_TEXT SHOWN_:

·····

By Katie Bird , 20-Jul-2009
Last updated on 20-Jul-2009 at 18:08 GMT

Mica, used as a shiny pigment in some color cosmetics, is often sourced with the help of child labor, according to a recent Sunday Times report.

The investigation, published yesterday in the UK newspaper, claims that children as young as six are involved in mining mica in the Jharkand state of Eastern India.

Material from the mine is exported and used in various products, including cosmetics pigments, paints and electrical goods.

The Sunday Times investigation was conducted with child rights group Bachpan Bachao Andolan (BBA), which estimates tens of thousands of children may be working in mica mines in the region.

According to the report, the mica passes through the hands of local exporters who then sell it on to international companies.

The Sunday Times named two Germany-based companies, Merck KGaA and Mahlwerk Neubauer-Friedrich Geffers, as alleged purchasers of mica from a Jharkand exporter who was aware of children’s involvement in the mining.

Mahlwerk Neubauer-Friedrich Geffers was quoted in the newspaper as acknowledging the problem while saying “children worked playfully in a family setting”.

The family nature of the work was also referred to by a Merck spokesperson who told the Sunday Times that a study had shown children were involved in the collection of mica but only work in family groups. “It is an important result for us that no cases of permanent work, bonded, or slave labor were found,” as quoted by the newspaper.

Difficult to verify supply chain

Nevetherless, the company added its suppliers were contractually required not to employ children, although it said it was difficult to verify the supply chain in some regions.

However, according to BBA founder Kailash Satyarthi, international corporations need to do more work and take more responsibility in their supply chain.

“Leaving an area or changing one supplier after child labour is found is not the solution. Corporations must ensure that their profits are not made at the cost of children and should work towards elimination of child labour,” Satyarthi said.

“Corporate Social Responsibility lies in a firm commitment throughout the supply chain if we want to eliminate child labour.”

In addition, Satyarthi called on governments, both Indian and those of importing countries, to play a more active role in the elimination of child labor.

·····

[Source data]

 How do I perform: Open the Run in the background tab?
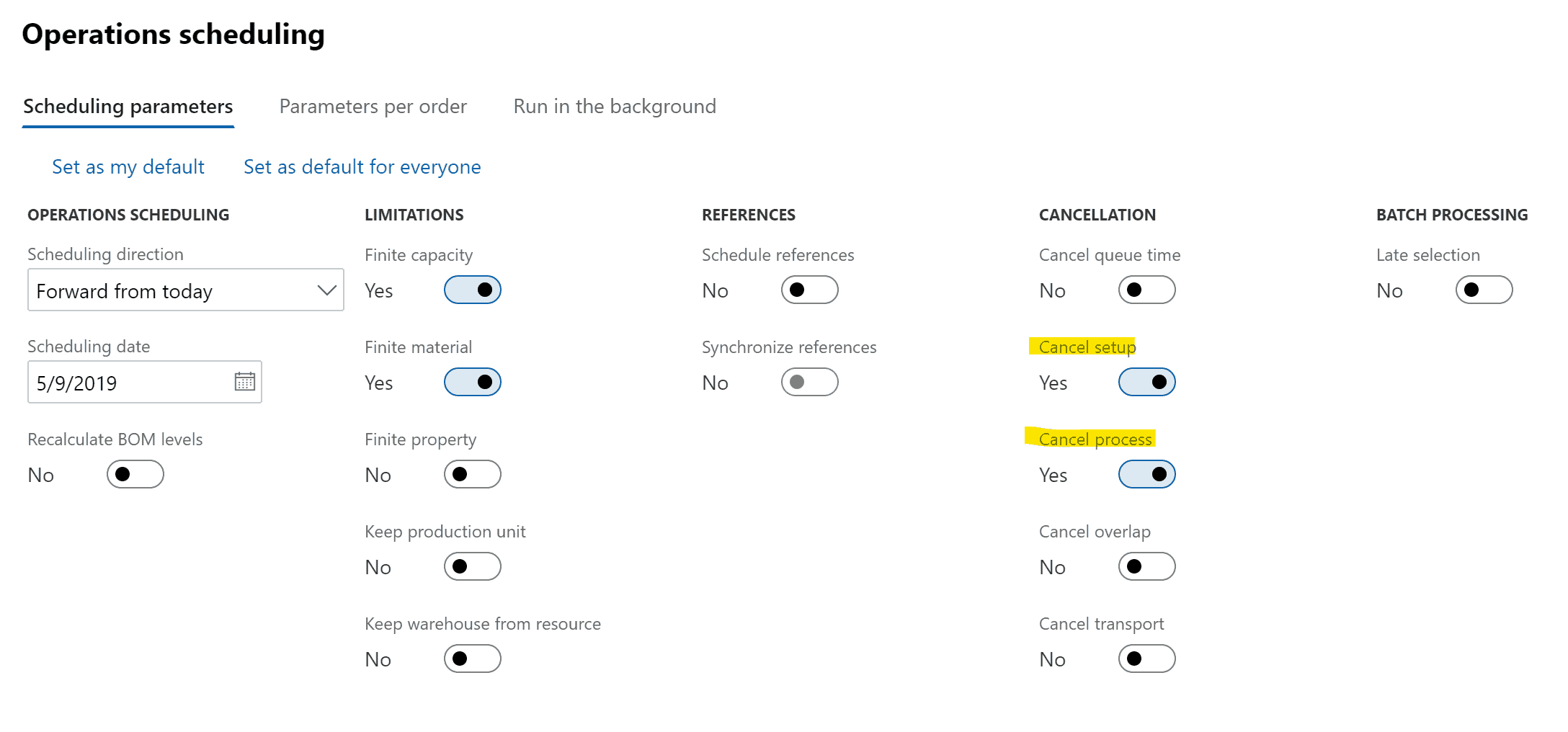click(615, 107)
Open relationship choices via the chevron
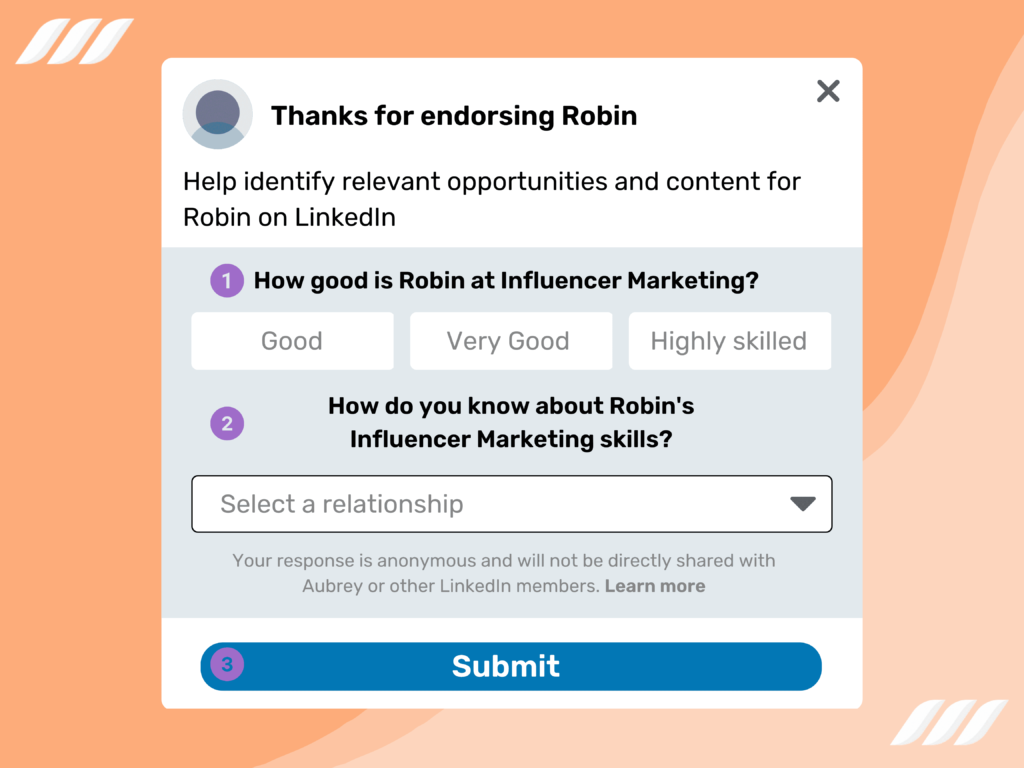Viewport: 1024px width, 768px height. point(803,504)
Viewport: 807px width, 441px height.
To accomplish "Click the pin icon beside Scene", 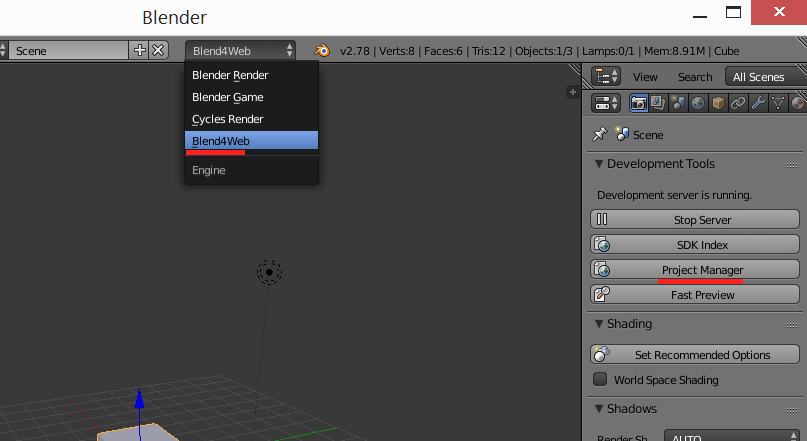I will [599, 134].
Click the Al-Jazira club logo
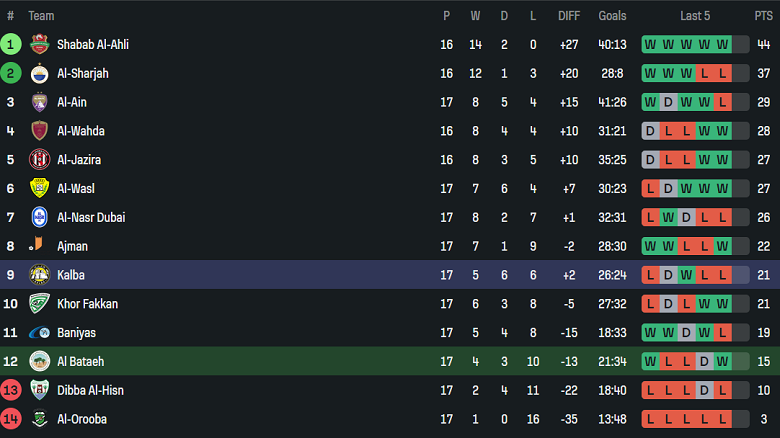780x438 pixels. tap(39, 160)
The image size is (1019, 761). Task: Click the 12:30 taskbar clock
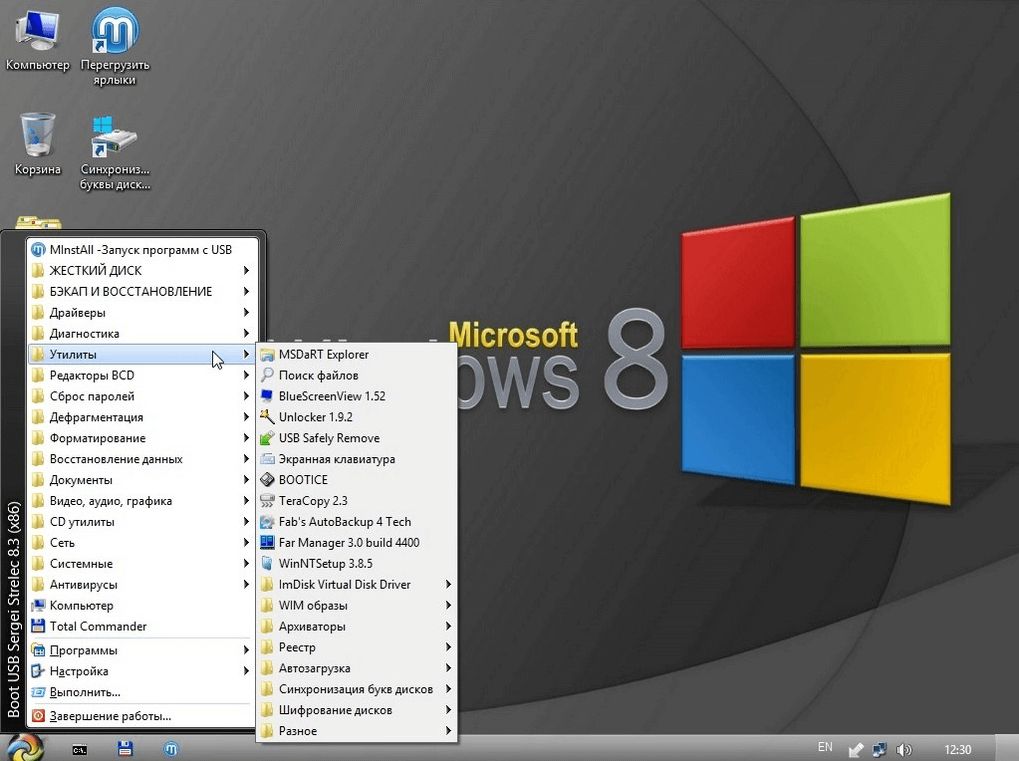pyautogui.click(x=957, y=749)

·····

_AIM OF THE EXERCISE_:
Reproduce the full article on child labor in mica mining word for word.

_OUTPUT_:
By Katie Bird , 20-Jul-2009
Last updated on 20-Jul-2009 at 18:08 GMT

Mica, used as a shiny pigment in some color cosmetics, is often sourced with the help of child labor, according to a recent Sunday Times report.

The investigation, published yesterday in the UK newspaper, claims that children as young as six are involved in mining mica in the Jharkand state of Eastern India.

Material from the mine is exported and used in various products, including cosmetics pigments, paints and electrical goods.

The Sunday Times investigation was conducted with child rights group Bachpan Bachao Andolan (BBA), which estimates tens of thousands of children may be working in mica mines in the region.

According to the report, the mica passes through the hands of local exporters who then sell it on to international companies.

The Sunday Times named two Germany-based companies, Merck KGaA and Mahlwerk Neubauer-Friedrich Geffers, as alleged purchasers of mica from a Jharkand exporter who was aware of children’s involvement in the mining.

Mahlwerk Neubauer-Friedrich Geffers was quoted in the newspaper as acknowledging the problem while saying “children worked playfully in a family setting”.

The family nature of the work was also referred to by a Merck spokesperson who told the Sunday Times that a study had shown children were involved in the collection of mica but only work in family groups. “It is an important result for us that no cases of permanent work, bonded, or slave labor were found,” as quoted by the newspaper.

Difficult to verify supply chain

Nevetherless, the company added its suppliers were contractually required not to employ children, although it said it was difficult to verify the supply chain in some regions.

However, according to BBA founder Kailash Satyarthi, international corporations need to do more work and take more responsibility in their supply chain.

“Leaving an area or changing one supplier after child labour is found is not the solution. Corporations must ensure that their profits are not made at the cost of children and should work towards elimination of child labour,” Satyarthi said.

“Corporate Social Responsibility lies in a firm commitment throughout the supply chain if we want to eliminate child labour.”

In addition, Satyarthi called on governments, both Indian and those of importing countries, to play a more active role in the elimination of child labor.